What you should do -
The entries below should be repeated exactly, with no pictures carried over.

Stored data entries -
——————————
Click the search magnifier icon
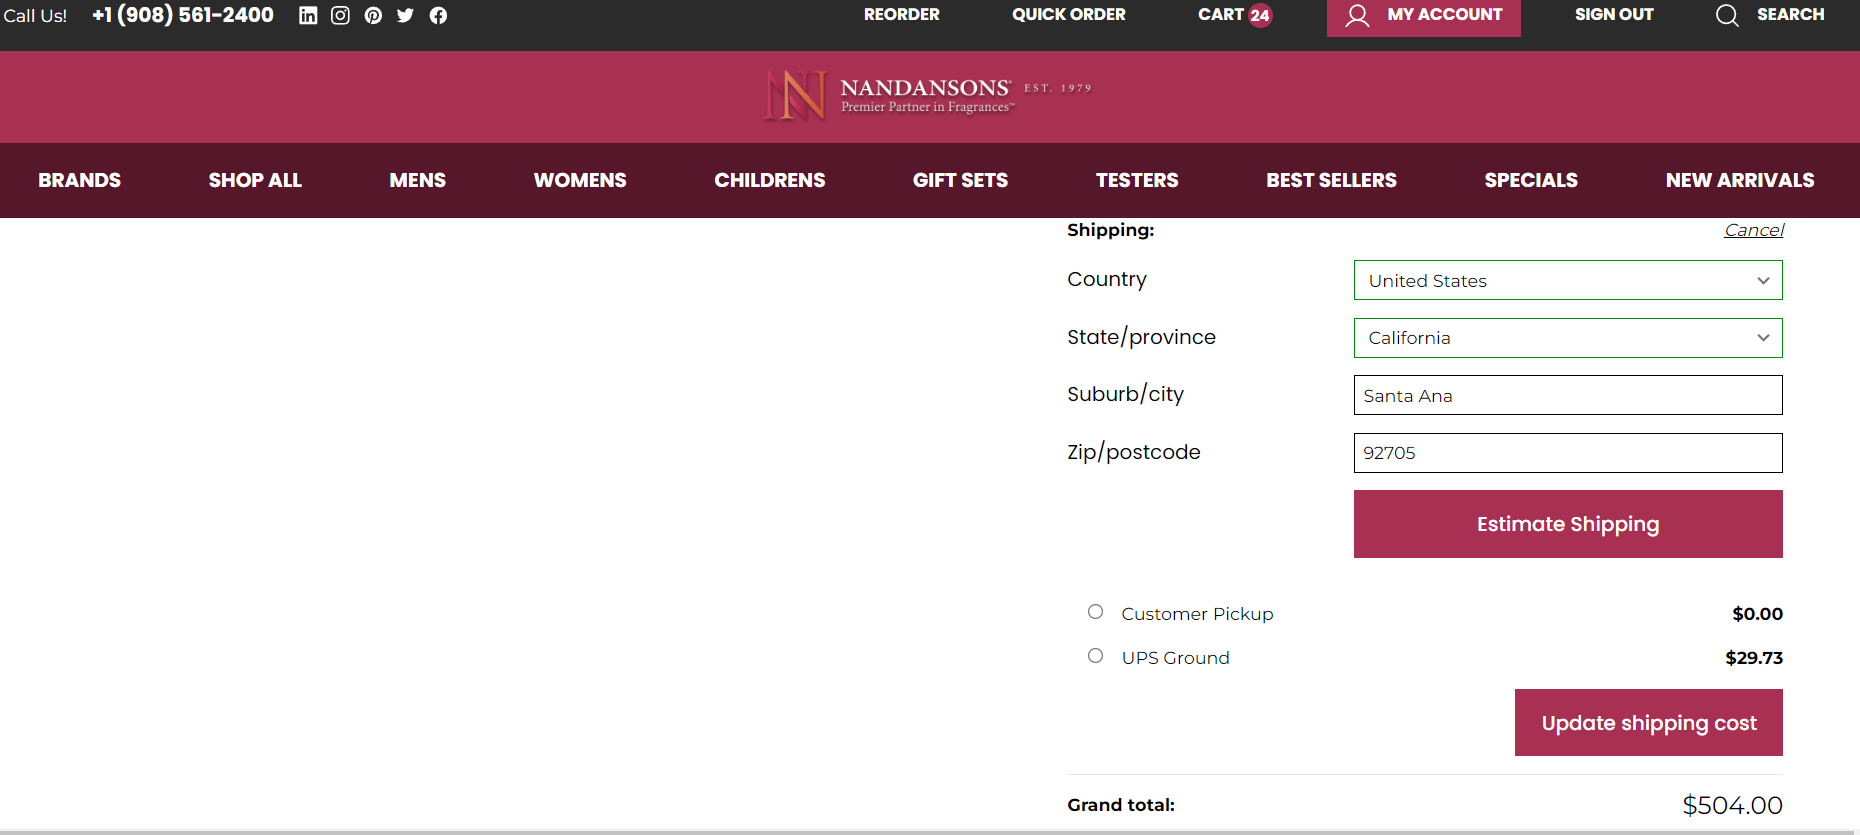Viewport: 1860px width, 835px height. coord(1727,15)
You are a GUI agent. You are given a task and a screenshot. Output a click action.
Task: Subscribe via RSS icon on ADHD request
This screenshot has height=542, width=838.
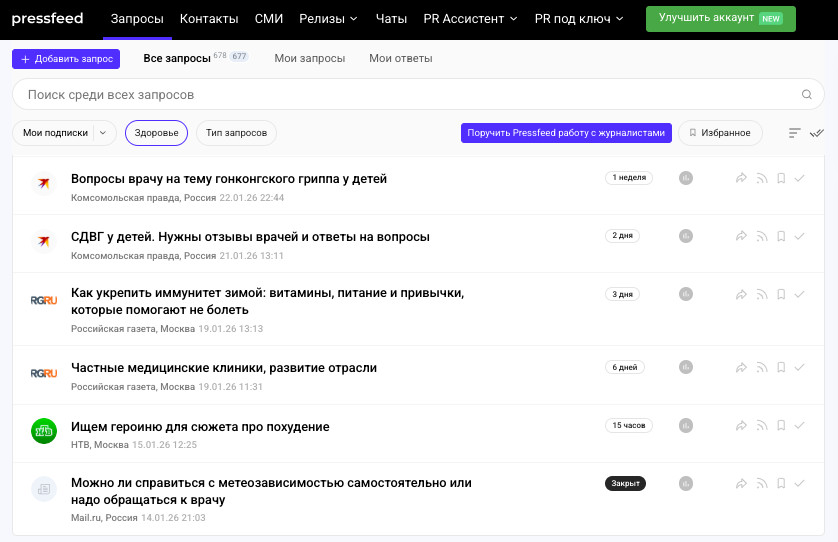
——————————
Expected answer -
Click the search magnifier icon
Viewport: 1860px width, 835px height. coord(1727,15)
You are a GUI agent. You are given a task and a screenshot. Output a click action.
Task: Subscribe via RSS icon on ADHD request
This screenshot has height=542, width=838.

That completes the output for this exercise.